Let us leave it now and go to a more blatant error, one may even exaggerate a bit by calling it a progeny of evil, which happened quite recently—and it’s is still very fresh in my mind, and yours. Recall, my friends, the sham peace talk between the Philippine Government and the MNLF in Malaysia or was it in indonesia? If there’s anything that imitates and pretends to be an opera bouffe, it is this peace talk. Which, very quickly orchestrated was the signing of the peace talk agreement by the Philippine panel and the MNLFs.

So, what happened because of this shameful quickness and orchestration? This was what happened: when the next morning the mayor of Zamboanga, Celso Logregat and Zamboanga folk woke up, they were jolted to into a shock and disbelief.

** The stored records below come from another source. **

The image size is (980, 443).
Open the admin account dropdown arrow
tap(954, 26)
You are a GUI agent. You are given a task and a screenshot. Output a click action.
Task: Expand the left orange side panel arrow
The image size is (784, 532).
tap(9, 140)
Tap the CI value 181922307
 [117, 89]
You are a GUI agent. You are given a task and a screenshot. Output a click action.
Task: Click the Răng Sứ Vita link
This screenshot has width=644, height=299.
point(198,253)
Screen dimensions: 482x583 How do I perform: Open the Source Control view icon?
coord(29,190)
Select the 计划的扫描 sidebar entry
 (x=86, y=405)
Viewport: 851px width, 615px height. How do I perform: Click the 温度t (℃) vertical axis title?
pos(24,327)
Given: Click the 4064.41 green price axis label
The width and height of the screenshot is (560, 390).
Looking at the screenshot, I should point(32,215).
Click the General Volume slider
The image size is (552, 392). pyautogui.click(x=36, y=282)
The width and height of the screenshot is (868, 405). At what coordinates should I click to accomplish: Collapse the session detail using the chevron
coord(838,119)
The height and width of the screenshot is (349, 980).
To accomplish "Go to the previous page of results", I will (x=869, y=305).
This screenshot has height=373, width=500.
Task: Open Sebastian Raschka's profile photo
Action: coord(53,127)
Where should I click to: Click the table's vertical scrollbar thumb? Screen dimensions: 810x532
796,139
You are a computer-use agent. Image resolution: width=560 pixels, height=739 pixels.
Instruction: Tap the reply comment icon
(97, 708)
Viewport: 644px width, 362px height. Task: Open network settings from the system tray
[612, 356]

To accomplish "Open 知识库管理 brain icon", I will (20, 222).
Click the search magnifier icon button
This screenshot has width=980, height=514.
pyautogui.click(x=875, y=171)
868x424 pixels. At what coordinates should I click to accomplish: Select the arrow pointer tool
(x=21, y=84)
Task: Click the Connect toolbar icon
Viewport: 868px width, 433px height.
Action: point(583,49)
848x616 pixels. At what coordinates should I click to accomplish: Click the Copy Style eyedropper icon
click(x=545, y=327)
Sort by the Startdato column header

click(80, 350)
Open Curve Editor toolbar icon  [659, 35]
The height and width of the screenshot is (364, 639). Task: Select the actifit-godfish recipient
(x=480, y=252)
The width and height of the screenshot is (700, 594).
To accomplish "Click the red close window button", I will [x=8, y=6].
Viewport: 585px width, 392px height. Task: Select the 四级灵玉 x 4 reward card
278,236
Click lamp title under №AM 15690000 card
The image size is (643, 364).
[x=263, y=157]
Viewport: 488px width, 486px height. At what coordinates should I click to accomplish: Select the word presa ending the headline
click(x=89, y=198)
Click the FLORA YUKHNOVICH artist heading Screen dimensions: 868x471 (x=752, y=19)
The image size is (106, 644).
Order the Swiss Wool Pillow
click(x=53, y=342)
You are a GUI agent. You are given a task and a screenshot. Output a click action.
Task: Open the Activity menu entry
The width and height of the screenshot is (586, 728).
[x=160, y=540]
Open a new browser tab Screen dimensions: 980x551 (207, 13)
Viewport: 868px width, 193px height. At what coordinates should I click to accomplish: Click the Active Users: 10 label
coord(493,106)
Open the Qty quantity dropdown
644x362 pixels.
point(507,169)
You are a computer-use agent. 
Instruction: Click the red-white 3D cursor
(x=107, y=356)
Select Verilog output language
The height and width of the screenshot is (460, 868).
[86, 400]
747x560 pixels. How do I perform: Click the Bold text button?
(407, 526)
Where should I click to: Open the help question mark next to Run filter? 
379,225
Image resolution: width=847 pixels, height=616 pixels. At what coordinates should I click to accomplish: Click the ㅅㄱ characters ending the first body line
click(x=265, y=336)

They indeed woke up with their over-a- century- year old City Hall, 1907, and even the Mayor’s antique house gone, cast away from them; for these structures, solid and seemingly indestructible, now belonged, sink and all, as the expression goes, to the MNLFs, given up to the Moros, Muslim rebels, without the caution and discretion of a virgin, nor, mind you, the perseverence of an old maid.

Of course, the Christians and Moros (Zamboanga) rose in protest, and you know what came to past. The Supreme court declared it unconstitutional; nobody has any right to give away a chunk of Phlippine soil, it said, as if it were Graham crackers or Ginger biscuits with or without coffee.

This was some time after the sham peace talk. We were at an informal dinner, at Alabar’s, where any day you can have the delicious curracha steeped in coconut milk. I think Frankie Sionil Jose was with us, Ateneo de Zamboanga had invited him for a talk On an aside, between coconut-milk steeped curracha and stewed locon/large shrimps I asked the Mayor what was the panelists . agreement. One of the panelists … I can’t remember his name, said: “I didn’t know, Mayor Logregat, that your City Hall and your old, antique house were inside that area.”

Either hypocrisy or the shameless panelist had failed his geography class.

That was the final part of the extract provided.